> Source document
# Bruised butt from riding without stirrups! How can I fix that?



## EvilHorseOfDoom (Jun 17, 2012)

How do you fix it? By doing lots more riding with stirrups! :mrgreen:

With practice you'll soon get your balance and stop bouncing around. Make sure you stay relaxed throughout your body and absorb the movement through your hips and lower back. Make sure you don't lean forward or hunch, or grip with your knees. 

I'm guessing you're a girl - I found that when I was sitting the trot on very bouncy horses with a jackhammer trot I'd be a bit more comfortable if I wore a sanitary pad in my underwear. Less bruising, and I found it easier to relax knowing I wasn't going to be so darn sore!


----------



## emeraldstar642 (Jul 16, 2011)

If your butt is bruised, imagine how the horse's back feels! When sitting the trot you should not be bouncing or 'hitting the saddle' at all. You should stay in the saddle the entire time, moving with the horse's step. I know, it's easier said than done. Here are some tips:

Relax your hips, sit back and swing your hips with the motion. If done correctly you should be able to feel when each of the horse's front legs comes forwards. Also keep your back nice and supple. Instead of bouncing, absorb the motion by lengthening and shortening the small of your back (in other words, slouching slightly and then straightening your back with every bounce). Be careful not to overdo this. You should only be doing it as much as necessary to stay in sync with the horse. If done correctly, from a viewers standpoint this would look completely natural and smooth.

Good luck, hope that was helpful.


----------



## Tack Collector (Nov 10, 2009)

> Listed records

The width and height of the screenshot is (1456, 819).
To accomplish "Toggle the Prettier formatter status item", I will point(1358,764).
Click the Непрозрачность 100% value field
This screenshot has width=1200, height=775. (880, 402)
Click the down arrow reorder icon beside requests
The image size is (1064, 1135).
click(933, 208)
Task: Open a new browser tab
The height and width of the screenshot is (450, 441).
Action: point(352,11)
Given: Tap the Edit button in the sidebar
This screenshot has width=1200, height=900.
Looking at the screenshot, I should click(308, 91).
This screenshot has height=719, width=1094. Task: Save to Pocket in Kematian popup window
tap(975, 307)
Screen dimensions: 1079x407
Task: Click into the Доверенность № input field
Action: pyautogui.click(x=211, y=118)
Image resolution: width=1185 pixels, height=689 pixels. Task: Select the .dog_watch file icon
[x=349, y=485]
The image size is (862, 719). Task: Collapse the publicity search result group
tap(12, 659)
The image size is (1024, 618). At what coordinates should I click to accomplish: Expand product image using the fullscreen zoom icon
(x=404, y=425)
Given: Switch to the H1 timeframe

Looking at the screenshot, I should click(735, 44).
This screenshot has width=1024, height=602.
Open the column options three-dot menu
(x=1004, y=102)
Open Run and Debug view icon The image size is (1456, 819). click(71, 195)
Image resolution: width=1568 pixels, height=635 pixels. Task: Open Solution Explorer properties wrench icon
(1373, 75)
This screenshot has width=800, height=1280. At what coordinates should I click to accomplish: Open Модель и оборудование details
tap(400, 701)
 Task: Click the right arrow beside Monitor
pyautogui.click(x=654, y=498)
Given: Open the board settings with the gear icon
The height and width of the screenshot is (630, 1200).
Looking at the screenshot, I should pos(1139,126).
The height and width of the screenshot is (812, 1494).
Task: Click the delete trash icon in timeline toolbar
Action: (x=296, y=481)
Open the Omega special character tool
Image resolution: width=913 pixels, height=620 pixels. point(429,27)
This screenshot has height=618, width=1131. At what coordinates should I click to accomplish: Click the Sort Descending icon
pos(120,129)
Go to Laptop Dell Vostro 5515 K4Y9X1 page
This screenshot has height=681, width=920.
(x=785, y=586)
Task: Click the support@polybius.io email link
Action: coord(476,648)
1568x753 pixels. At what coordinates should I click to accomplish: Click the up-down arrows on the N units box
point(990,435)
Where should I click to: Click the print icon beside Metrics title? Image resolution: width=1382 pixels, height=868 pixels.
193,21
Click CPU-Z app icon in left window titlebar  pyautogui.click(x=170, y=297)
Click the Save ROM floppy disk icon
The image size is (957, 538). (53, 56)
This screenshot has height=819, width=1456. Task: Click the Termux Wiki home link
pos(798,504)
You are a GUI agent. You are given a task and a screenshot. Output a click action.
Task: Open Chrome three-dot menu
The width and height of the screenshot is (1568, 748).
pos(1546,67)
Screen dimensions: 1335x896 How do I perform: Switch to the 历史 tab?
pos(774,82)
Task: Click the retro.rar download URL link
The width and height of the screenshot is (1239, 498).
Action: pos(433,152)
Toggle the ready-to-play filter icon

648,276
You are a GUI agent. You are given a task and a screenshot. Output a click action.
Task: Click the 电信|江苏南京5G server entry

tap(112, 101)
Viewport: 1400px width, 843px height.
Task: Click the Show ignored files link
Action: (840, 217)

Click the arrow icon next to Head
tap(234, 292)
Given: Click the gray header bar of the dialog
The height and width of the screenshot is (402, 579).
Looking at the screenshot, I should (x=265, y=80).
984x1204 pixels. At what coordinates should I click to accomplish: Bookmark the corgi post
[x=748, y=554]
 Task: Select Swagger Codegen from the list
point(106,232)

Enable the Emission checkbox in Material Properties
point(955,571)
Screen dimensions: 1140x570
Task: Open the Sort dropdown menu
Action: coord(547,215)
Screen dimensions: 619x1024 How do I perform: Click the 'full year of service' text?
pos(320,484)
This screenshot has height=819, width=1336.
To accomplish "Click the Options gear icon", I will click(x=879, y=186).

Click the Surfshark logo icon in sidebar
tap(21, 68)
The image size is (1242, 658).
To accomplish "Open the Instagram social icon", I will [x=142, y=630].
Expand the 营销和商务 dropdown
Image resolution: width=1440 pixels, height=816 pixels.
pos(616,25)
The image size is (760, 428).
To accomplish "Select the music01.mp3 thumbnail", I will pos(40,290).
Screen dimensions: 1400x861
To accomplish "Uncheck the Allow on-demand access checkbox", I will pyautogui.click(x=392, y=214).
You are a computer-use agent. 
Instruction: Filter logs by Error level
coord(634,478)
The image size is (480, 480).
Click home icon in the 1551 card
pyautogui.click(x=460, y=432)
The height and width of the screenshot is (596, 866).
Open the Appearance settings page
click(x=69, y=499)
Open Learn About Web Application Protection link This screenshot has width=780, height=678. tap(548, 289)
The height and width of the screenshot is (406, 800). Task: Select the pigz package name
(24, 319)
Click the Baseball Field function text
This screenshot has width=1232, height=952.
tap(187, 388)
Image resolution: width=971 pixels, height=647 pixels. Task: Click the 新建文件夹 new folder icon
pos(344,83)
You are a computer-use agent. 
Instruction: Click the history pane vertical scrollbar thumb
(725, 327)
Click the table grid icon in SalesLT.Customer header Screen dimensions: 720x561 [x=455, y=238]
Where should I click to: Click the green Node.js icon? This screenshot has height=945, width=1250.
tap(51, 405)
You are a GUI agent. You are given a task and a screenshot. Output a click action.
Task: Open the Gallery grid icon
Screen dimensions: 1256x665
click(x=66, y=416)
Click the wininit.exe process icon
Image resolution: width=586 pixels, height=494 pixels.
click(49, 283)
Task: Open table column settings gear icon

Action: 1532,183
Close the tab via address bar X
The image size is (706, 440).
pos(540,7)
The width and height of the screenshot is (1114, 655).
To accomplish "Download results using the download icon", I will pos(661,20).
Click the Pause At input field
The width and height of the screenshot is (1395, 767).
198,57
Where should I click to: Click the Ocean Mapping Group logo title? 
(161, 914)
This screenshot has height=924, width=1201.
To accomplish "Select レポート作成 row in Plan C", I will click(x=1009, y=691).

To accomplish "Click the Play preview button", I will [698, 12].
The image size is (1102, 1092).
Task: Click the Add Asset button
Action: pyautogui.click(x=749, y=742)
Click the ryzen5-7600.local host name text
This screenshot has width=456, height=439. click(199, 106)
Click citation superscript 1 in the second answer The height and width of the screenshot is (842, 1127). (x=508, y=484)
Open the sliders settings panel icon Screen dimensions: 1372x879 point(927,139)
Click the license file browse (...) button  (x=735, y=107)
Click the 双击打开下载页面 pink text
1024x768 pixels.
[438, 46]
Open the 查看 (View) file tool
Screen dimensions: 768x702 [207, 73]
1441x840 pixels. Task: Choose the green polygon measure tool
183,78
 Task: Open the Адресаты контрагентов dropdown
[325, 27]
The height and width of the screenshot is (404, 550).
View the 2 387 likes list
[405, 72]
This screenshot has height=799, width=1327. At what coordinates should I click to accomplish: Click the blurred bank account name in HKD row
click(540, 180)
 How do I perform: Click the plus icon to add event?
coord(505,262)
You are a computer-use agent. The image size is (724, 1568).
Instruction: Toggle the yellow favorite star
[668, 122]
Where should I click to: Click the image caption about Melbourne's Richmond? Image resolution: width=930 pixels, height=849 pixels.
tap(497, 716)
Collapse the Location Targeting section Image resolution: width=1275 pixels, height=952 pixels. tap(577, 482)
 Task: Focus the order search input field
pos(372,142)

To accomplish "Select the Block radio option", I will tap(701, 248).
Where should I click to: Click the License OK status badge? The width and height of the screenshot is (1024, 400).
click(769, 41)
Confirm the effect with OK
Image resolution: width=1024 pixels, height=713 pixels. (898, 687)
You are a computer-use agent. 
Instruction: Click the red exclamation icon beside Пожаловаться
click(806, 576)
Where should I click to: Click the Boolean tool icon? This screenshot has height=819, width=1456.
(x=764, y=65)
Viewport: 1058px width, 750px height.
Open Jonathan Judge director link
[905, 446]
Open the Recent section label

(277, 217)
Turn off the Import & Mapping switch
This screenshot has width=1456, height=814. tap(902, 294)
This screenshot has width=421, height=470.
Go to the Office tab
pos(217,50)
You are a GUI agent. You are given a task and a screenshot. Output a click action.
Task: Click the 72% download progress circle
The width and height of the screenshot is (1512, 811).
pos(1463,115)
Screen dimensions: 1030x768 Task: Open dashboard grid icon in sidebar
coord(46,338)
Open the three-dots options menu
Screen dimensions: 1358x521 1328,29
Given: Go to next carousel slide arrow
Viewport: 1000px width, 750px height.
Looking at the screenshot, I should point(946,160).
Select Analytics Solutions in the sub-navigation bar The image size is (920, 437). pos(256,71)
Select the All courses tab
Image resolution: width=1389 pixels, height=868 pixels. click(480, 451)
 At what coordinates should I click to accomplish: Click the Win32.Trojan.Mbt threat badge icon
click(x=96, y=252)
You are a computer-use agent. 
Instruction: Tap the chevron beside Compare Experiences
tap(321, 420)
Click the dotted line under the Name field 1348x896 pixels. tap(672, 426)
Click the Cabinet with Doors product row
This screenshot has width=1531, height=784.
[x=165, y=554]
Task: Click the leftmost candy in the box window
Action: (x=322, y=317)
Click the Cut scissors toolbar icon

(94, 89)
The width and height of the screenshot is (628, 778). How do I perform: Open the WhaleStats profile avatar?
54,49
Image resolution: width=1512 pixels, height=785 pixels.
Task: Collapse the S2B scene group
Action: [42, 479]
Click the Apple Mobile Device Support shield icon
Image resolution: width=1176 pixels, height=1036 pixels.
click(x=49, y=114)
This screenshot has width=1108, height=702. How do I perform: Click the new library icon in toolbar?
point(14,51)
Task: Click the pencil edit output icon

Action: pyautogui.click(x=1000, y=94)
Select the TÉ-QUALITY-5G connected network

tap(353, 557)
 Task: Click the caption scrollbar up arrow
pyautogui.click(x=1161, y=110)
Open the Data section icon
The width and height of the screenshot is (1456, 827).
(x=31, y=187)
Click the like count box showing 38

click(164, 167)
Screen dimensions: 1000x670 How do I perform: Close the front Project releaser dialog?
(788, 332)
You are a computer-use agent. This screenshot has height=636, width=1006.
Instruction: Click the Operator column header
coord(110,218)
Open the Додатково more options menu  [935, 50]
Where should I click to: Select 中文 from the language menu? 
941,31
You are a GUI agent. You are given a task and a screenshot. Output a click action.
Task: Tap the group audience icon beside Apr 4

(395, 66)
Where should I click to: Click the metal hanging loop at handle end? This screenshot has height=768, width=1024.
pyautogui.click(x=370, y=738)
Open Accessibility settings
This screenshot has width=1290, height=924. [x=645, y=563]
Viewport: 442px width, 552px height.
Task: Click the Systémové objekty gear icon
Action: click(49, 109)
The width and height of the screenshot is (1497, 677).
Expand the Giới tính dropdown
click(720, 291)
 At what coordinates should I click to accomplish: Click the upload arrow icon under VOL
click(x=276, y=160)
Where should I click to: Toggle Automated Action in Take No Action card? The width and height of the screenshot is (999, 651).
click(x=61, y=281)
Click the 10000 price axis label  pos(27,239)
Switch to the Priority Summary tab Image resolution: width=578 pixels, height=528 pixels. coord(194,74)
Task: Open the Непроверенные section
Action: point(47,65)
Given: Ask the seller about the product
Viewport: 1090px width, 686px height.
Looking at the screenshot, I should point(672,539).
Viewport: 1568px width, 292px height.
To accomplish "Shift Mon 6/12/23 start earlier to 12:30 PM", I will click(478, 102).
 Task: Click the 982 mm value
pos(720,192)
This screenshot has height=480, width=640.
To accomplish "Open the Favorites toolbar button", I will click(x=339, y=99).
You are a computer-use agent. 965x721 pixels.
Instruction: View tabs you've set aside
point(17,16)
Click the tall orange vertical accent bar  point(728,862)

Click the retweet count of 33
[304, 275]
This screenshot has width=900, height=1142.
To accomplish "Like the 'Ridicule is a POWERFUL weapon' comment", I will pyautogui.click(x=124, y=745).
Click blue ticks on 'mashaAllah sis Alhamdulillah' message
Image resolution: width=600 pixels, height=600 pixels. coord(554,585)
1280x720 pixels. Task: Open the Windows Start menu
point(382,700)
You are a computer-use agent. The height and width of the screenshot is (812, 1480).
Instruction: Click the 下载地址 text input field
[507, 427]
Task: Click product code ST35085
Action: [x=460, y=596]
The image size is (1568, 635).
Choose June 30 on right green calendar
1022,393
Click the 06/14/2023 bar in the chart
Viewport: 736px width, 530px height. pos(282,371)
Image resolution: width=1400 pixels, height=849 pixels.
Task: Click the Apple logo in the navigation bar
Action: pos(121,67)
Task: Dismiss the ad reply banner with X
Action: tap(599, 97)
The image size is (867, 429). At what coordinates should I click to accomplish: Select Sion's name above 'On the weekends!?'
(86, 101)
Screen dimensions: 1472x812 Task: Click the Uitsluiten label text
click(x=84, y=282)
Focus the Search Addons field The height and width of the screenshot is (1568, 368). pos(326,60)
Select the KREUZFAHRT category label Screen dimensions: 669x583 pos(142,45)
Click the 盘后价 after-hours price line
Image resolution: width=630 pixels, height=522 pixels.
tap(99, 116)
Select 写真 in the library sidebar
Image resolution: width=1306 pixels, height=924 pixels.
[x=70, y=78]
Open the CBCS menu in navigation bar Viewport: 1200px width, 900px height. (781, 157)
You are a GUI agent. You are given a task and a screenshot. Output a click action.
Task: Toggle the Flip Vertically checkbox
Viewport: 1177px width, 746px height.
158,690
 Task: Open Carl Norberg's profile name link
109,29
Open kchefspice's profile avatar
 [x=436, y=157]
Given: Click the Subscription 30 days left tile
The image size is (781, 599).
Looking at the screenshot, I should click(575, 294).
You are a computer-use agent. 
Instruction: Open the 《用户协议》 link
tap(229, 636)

> What you need to do
A – In the forum thread about bruising from riding without stirrups, what did EvilHorseOfDoom wear to be more comfortable when sitting the trot on horses with a jackhammer trot?
B – Pick up the forum thread about bruising from riding without stirrups at the point where it stops, and carry it forward.

> Answers per task
A – A sanitary pad in the underwear.

B –
What are you riging - a close contact? a dressage? The twist may be too narrow for you, or the seat could be too broad or not configured right for your build. I had a lot of trouble find a cc with a moderate enough twist. HDR, Thornhill 24k, modern Crosby Pris des Nations with padded flap all work. 

Dressage, I don't know. If I ever rode serious dressage, I would need a custom saddle.

Try riding without stirrups in an all-purpose saddle. Most of them have a wider twist. The Wintec AP (500 and 2000) and the more-streamlined Wintec 500 dressage that had a shallow seat are on the same tree. Their close contacts are too narrow twist for me, anc Collegiate cc and Bates cc use the same trees. Or just borrow somebody else's saddle that's a different model.


----------



## smrobs (Jul 30, 2008)

Bruised/sore seat bones are part of learning to ride properly. The best solution is just to endure the pain and keep going. It will fade soon (it will heal quicker the more you do it) and you'll be a better rider for it. Plus, if you ride through it, you won't get sore again. If you pad up or stop riding until you're healed, then you'll have to go through it all over again when you start back up.


----------



## demonwolfmoon (Oct 31, 2011)

smrobs said:


> *Bruised/sore seat bones are part of learning to ride properly. * The best solution is just to endure the pain and keep going. It will fade soon (it will heal quicker the more you do it) and you'll be a better rider for it. Plus, if you ride through it, you won't get sore again. If you pad up or stop riding until you're healed, then you'll have to go through it all over again when you start back up.


Um, so what does it mean if we don't have a sore butt? Are we doing it wrong or is that just a saving grace of having a well padded posterior?

(I'm not joking)


----------



## smrobs (Jul 30, 2008)

LOL, I would guess it could be a combination of things; perhaps too much weight on the feet or squeezing too hard with the knees/thighs, thus eliminating the weight from the seat. Or some extra padding might help, I don't know.

I know that when I was having to take long breaks between instances of riding (months), I would always get sore when I came home and rode properly. If I rode wrong with all my weight on my feet (bad habit that I still struggle with sometimes) I wouldn't get sore.


----------



## demonwolfmoon (Oct 31, 2011)

Grr, must be the extra padding, in which case, maybe I'll never be sore! (gotta think optimistically, right? lol)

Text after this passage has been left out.